PROBLEM STATEMENT:
Reproduce the listing verbatim, from the line containing "1386x779 pixels." through the line containing "click(x=240, y=21)", and include nothing else.

DATA PROVIDED:
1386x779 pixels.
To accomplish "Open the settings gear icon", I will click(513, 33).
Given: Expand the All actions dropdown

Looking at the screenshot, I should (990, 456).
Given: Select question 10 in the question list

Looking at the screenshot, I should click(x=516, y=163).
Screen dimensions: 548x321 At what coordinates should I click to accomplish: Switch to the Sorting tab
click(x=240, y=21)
...
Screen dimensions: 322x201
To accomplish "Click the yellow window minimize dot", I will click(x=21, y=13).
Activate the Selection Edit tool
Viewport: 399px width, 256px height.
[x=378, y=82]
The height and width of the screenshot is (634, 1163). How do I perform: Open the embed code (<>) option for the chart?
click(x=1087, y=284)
...
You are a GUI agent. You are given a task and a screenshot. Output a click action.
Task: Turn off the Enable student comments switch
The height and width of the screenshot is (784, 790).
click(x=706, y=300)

SOLUTION:
1386x779 pixels.
To accomplish "Open the settings gear icon", I will click(513, 33).
Given: Expand the All actions dropdown

Looking at the screenshot, I should (990, 456).
Given: Select question 10 in the question list

Looking at the screenshot, I should click(x=516, y=163).
Screen dimensions: 548x321 At what coordinates should I click to accomplish: Switch to the Sorting tab
click(x=240, y=21)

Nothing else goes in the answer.